-- INFORMATION SHOWN --
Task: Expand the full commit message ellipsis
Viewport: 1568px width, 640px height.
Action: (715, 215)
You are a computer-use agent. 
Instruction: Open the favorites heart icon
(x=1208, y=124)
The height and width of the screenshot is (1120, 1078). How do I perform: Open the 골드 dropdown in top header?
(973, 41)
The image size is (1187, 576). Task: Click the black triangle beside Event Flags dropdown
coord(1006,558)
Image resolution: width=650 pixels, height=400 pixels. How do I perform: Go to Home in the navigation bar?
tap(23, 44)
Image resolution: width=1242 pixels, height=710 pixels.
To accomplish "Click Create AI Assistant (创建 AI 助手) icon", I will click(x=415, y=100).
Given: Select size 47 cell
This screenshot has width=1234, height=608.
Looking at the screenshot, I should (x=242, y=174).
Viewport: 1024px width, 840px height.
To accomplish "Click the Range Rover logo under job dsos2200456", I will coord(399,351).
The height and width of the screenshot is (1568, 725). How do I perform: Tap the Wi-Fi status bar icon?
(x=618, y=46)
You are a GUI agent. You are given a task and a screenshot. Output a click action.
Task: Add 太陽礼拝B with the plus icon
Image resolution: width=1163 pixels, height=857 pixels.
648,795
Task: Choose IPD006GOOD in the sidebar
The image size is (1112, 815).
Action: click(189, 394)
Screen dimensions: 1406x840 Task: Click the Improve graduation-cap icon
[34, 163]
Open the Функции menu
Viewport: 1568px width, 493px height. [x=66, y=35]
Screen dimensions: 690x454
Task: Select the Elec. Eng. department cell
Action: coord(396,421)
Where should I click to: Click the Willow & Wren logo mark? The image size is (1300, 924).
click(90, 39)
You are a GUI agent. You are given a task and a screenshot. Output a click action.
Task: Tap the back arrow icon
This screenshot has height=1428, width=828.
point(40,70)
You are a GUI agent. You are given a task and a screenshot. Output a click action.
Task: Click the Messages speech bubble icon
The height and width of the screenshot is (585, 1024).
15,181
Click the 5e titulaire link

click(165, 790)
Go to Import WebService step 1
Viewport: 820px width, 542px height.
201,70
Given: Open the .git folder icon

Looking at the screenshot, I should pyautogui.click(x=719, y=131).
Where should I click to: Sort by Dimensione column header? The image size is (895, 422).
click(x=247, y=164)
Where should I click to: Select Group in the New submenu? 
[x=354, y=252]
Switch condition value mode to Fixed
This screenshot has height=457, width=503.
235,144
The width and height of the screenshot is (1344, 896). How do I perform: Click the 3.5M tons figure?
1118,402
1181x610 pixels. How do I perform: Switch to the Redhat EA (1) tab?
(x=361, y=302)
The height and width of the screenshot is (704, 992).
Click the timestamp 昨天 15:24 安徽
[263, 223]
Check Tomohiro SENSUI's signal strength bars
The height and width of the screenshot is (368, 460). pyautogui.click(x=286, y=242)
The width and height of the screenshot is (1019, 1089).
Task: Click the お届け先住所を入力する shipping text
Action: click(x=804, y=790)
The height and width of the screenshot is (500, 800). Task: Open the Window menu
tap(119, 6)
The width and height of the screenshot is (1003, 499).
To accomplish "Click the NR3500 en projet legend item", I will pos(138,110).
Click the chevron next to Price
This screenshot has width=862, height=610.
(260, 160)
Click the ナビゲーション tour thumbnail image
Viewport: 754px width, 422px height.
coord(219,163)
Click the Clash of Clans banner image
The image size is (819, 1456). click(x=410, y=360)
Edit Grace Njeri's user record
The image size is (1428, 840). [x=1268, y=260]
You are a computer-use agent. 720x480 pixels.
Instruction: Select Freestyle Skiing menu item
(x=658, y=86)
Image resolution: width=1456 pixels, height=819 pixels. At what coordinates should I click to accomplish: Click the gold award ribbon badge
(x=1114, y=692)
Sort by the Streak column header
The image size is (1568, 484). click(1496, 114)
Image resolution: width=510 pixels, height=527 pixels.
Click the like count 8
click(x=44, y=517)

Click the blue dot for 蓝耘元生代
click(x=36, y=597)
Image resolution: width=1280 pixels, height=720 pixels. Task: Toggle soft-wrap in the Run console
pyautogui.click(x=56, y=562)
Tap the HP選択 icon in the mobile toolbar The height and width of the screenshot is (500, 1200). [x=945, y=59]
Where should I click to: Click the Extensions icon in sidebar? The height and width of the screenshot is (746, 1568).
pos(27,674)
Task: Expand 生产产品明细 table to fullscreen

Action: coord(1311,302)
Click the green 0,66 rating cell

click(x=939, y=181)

-- EXERCISE PROMPT --
Copy the entries above exactly. Miss none of them.

-- TASK ANSWER --
Task: Expand the full commit message ellipsis
Viewport: 1568px width, 640px height.
Action: (715, 215)
You are a computer-use agent. 
Instruction: Open the favorites heart icon
(x=1208, y=124)
The height and width of the screenshot is (1120, 1078). How do I perform: Open the 골드 dropdown in top header?
(973, 41)
The image size is (1187, 576). Task: Click the black triangle beside Event Flags dropdown
coord(1006,558)
Image resolution: width=650 pixels, height=400 pixels. How do I perform: Go to Home in the navigation bar?
tap(23, 44)
Image resolution: width=1242 pixels, height=710 pixels.
To accomplish "Click Create AI Assistant (创建 AI 助手) icon", I will click(x=415, y=100).
Given: Select size 47 cell
This screenshot has width=1234, height=608.
Looking at the screenshot, I should (x=242, y=174).
Viewport: 1024px width, 840px height.
To accomplish "Click the Range Rover logo under job dsos2200456", I will coord(399,351).
The height and width of the screenshot is (1568, 725). How do I perform: Tap the Wi-Fi status bar icon?
(x=618, y=46)
You are a GUI agent. You are given a task and a screenshot. Output a click action.
Task: Add 太陽礼拝B with the plus icon
Image resolution: width=1163 pixels, height=857 pixels.
648,795
Task: Choose IPD006GOOD in the sidebar
The image size is (1112, 815).
Action: click(189, 394)
Screen dimensions: 1406x840 Task: Click the Improve graduation-cap icon
[34, 163]
Open the Функции menu
Viewport: 1568px width, 493px height. [x=66, y=35]
Screen dimensions: 690x454
Task: Select the Elec. Eng. department cell
Action: coord(396,421)
Where should I click to: Click the Willow & Wren logo mark? The image size is (1300, 924).
click(90, 39)
You are a GUI agent. You are given a task and a screenshot. Output a click action.
Task: Tap the back arrow icon
This screenshot has height=1428, width=828.
point(40,70)
You are a GUI agent. You are given a task and a screenshot. Output a click action.
Task: Click the Messages speech bubble icon
The height and width of the screenshot is (585, 1024).
15,181
Click the 5e titulaire link

click(165, 790)
Go to Import WebService step 1
Viewport: 820px width, 542px height.
201,70
Given: Open the .git folder icon

Looking at the screenshot, I should pyautogui.click(x=719, y=131).
Where should I click to: Sort by Dimensione column header? The image size is (895, 422).
click(x=247, y=164)
Where should I click to: Select Group in the New submenu? 
[x=354, y=252]
Switch condition value mode to Fixed
This screenshot has height=457, width=503.
235,144
The width and height of the screenshot is (1344, 896). How do I perform: Click the 3.5M tons figure?
1118,402
1181x610 pixels. How do I perform: Switch to the Redhat EA (1) tab?
(x=361, y=302)
The height and width of the screenshot is (704, 992).
Click the timestamp 昨天 15:24 安徽
[263, 223]
Check Tomohiro SENSUI's signal strength bars
The height and width of the screenshot is (368, 460). pyautogui.click(x=286, y=242)
The width and height of the screenshot is (1019, 1089).
Task: Click the お届け先住所を入力する shipping text
Action: click(x=804, y=790)
The height and width of the screenshot is (500, 800). Task: Open the Window menu
tap(119, 6)
The width and height of the screenshot is (1003, 499).
To accomplish "Click the NR3500 en projet legend item", I will pos(138,110).
Click the chevron next to Price
This screenshot has width=862, height=610.
(260, 160)
Click the ナビゲーション tour thumbnail image
Viewport: 754px width, 422px height.
coord(219,163)
Click the Clash of Clans banner image
The image size is (819, 1456). click(x=410, y=360)
Edit Grace Njeri's user record
The image size is (1428, 840). [x=1268, y=260]
You are a computer-use agent. 720x480 pixels.
Instruction: Select Freestyle Skiing menu item
(x=658, y=86)
Image resolution: width=1456 pixels, height=819 pixels. At what coordinates should I click to accomplish: Click the gold award ribbon badge
(x=1114, y=692)
Sort by the Streak column header
The image size is (1568, 484). click(1496, 114)
Image resolution: width=510 pixels, height=527 pixels.
Click the like count 8
click(x=44, y=517)

Click the blue dot for 蓝耘元生代
click(x=36, y=597)
Image resolution: width=1280 pixels, height=720 pixels. Task: Toggle soft-wrap in the Run console
pyautogui.click(x=56, y=562)
Tap the HP選択 icon in the mobile toolbar The height and width of the screenshot is (500, 1200). [x=945, y=59]
Where should I click to: Click the Extensions icon in sidebar? The height and width of the screenshot is (746, 1568).
pos(27,674)
Task: Expand 生产产品明细 table to fullscreen

Action: coord(1311,302)
Click the green 0,66 rating cell

click(x=939, y=181)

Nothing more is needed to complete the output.